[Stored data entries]
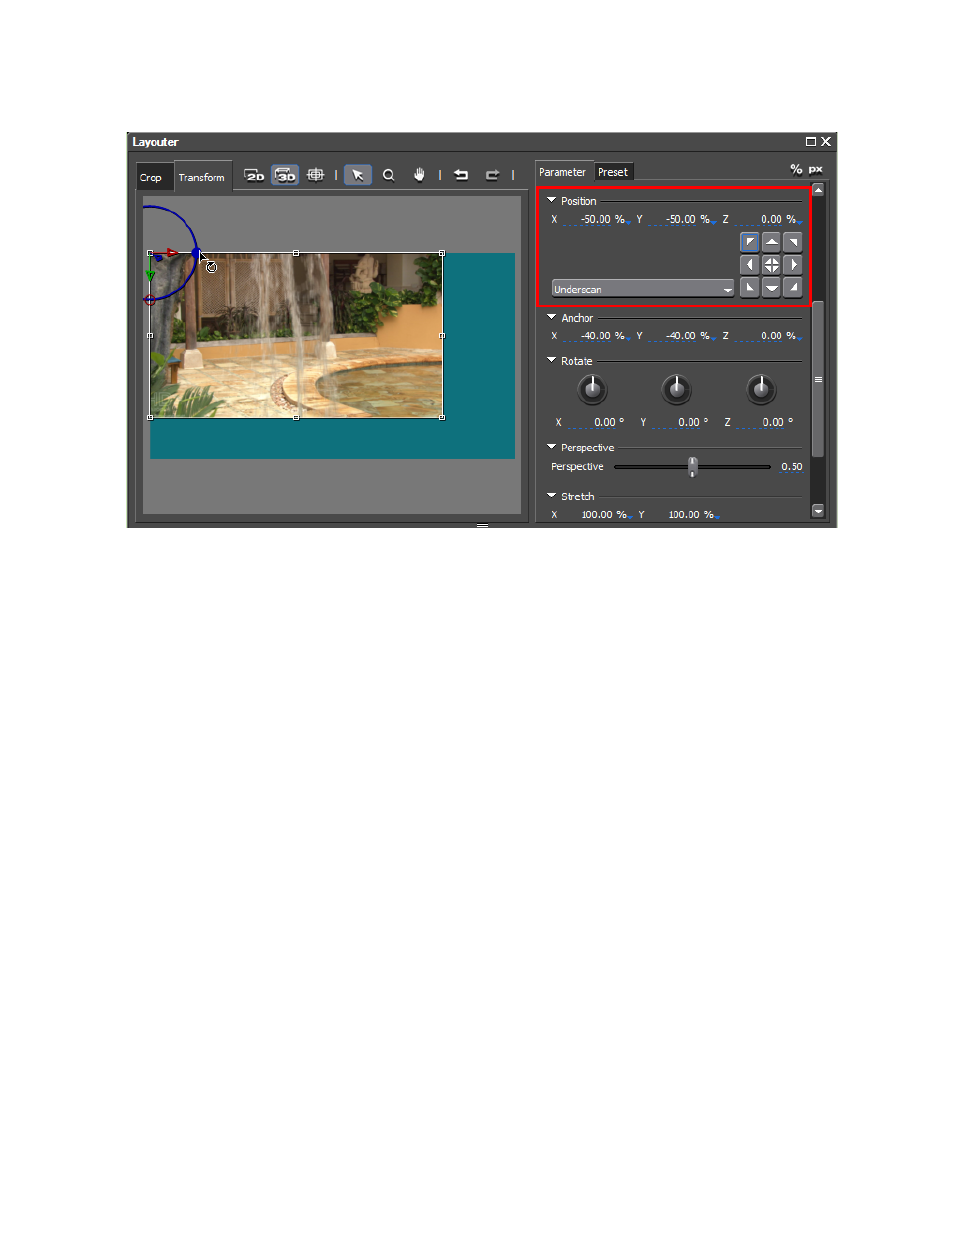Click the redo arrow icon
The image size is (954, 1235).
pyautogui.click(x=492, y=175)
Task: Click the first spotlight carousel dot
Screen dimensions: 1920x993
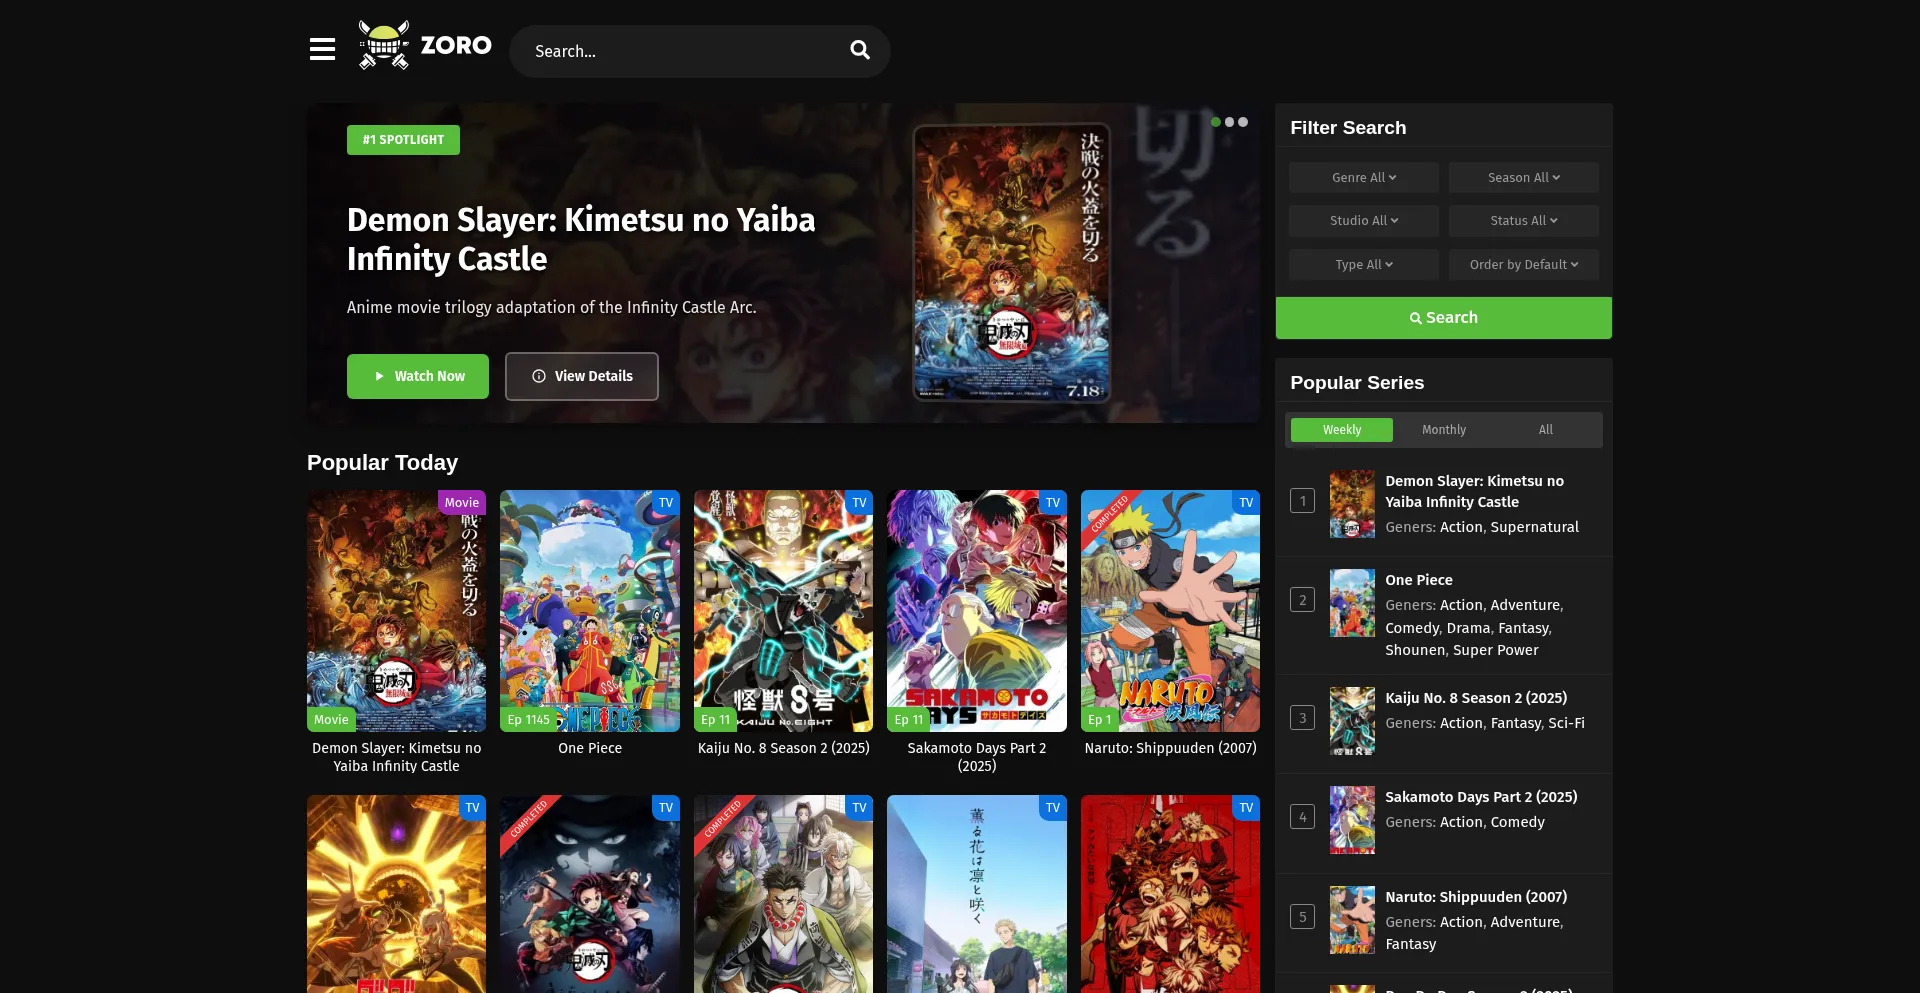Action: coord(1215,122)
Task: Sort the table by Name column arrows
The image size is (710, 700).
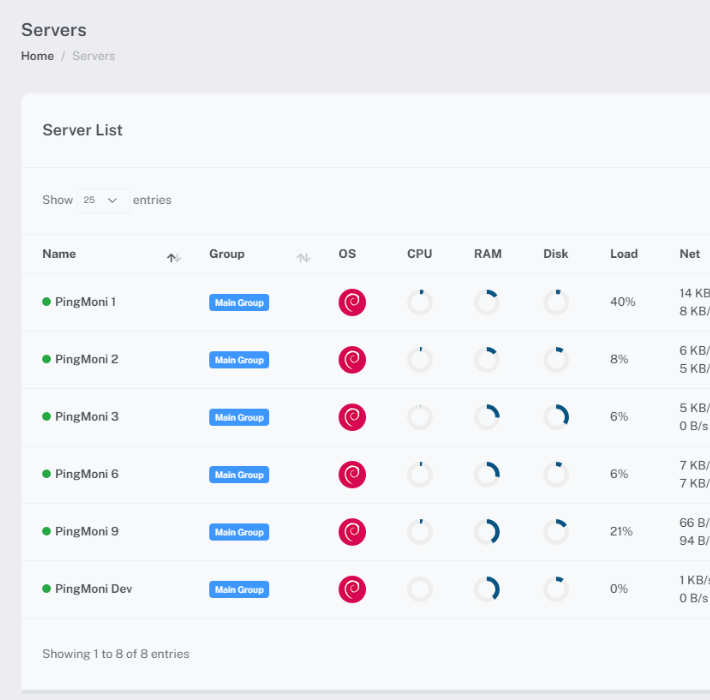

- YOUR ASSIGNMENT -
Lines before the one containing "Screen dimensions: 1920x993" are not wanted; write out that line and every later line through the end of the data above, exactly, without pictures.

- EXERCISE SOLUTION -
Screen dimensions: 1920x993
Action: coord(1215,122)
Task: Sort the table by Name column arrows
The image size is (710, 700).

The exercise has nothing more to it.